_What needs to be done_
Print the lines of the data below without any changes, starting at the line that contains "Where should I click to: Start" and ending at the line that contains "tap(953, 181)".

+ + + + + + +

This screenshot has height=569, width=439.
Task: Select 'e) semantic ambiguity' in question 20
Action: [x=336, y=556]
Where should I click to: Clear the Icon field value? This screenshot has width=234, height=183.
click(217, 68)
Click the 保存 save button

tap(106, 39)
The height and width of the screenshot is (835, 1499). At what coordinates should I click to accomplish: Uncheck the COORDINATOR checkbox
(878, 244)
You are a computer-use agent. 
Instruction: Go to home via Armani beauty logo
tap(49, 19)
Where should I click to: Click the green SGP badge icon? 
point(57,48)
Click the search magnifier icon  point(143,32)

+ + + + + + +

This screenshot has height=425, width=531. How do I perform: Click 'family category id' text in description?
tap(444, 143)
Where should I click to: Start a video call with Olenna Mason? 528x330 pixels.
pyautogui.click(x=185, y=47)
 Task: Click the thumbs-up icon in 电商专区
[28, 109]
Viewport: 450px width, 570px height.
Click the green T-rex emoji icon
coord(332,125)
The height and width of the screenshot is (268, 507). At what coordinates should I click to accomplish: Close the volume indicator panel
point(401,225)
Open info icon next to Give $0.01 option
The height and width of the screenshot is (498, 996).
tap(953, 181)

+ + + + + + +

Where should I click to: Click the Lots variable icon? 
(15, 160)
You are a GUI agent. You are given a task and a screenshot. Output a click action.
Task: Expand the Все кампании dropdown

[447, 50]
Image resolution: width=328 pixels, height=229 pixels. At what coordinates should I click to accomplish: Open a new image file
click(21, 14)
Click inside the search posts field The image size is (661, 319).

+ + + + + + +

_Output of the task_
Where should I click to: Start a video call with Olenna Mason? 528x330 pixels.
pyautogui.click(x=185, y=47)
 Task: Click the thumbs-up icon in 电商专区
[28, 109]
Viewport: 450px width, 570px height.
Click the green T-rex emoji icon
coord(332,125)
The height and width of the screenshot is (268, 507). At what coordinates should I click to accomplish: Close the volume indicator panel
point(401,225)
Open info icon next to Give $0.01 option
The height and width of the screenshot is (498, 996).
tap(953, 181)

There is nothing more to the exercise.